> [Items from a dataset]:
----------

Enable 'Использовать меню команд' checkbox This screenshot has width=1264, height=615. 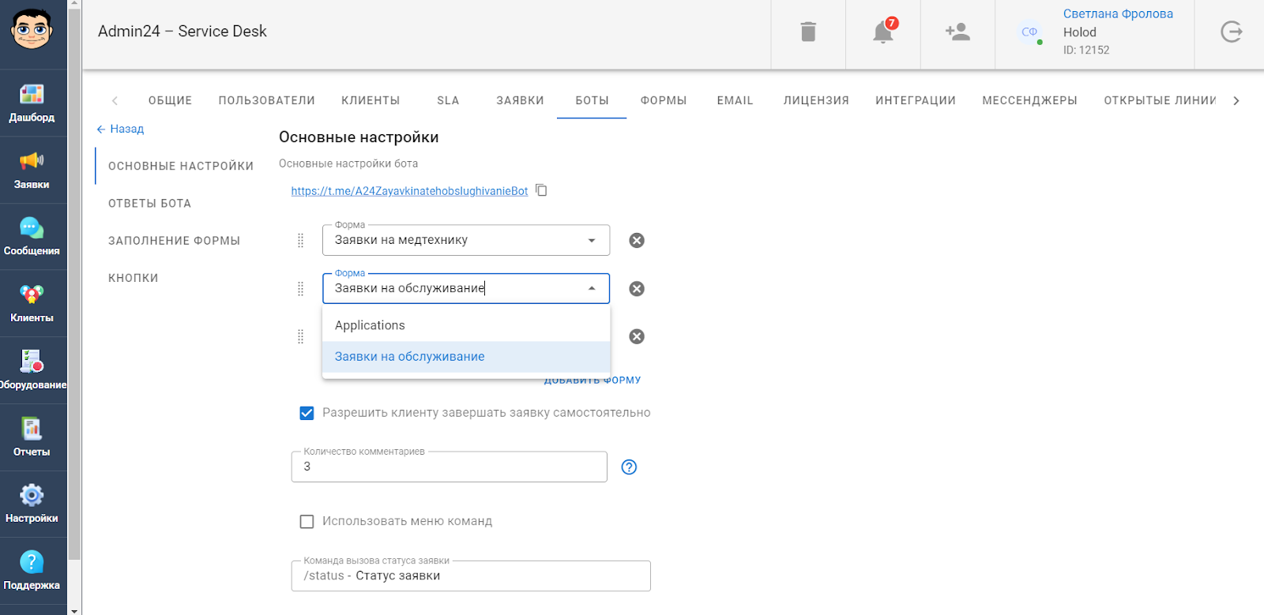(307, 522)
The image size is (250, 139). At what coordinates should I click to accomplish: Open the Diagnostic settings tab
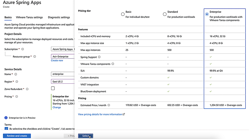click(x=59, y=17)
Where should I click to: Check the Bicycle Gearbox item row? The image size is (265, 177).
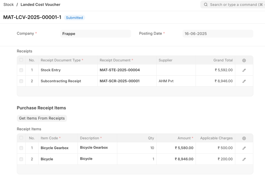pos(21,148)
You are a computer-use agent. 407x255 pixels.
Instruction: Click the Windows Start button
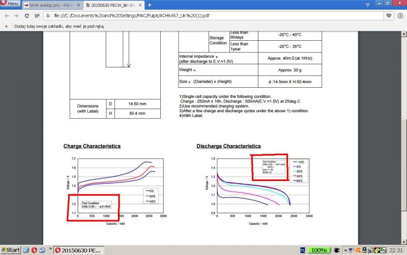coord(11,250)
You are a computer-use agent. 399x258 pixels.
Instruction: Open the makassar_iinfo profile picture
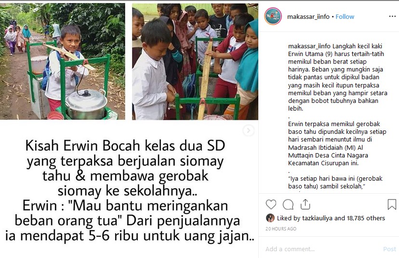point(273,16)
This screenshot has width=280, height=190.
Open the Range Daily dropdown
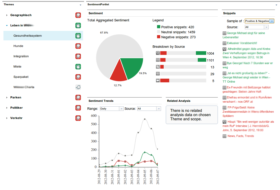112,108
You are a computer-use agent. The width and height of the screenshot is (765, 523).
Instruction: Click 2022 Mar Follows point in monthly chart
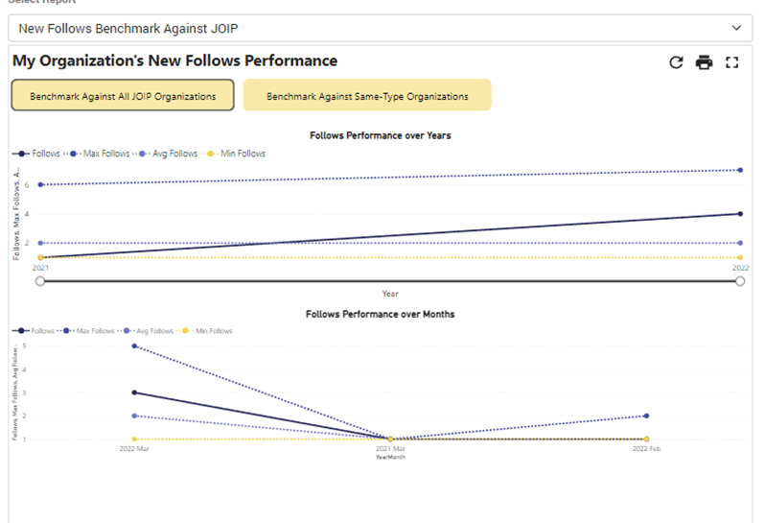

----------

> [What you will do]: Counting the line with "You are a computer-use agent. The" and the last line of the data above, transcribe those two lines and every line between them exactly, without the pictures.

> [Exercise response]:
You are a computer-use agent. The width and height of the screenshot is (765, 523).
Instruction: Click 2022 Mar Follows point in monthly chart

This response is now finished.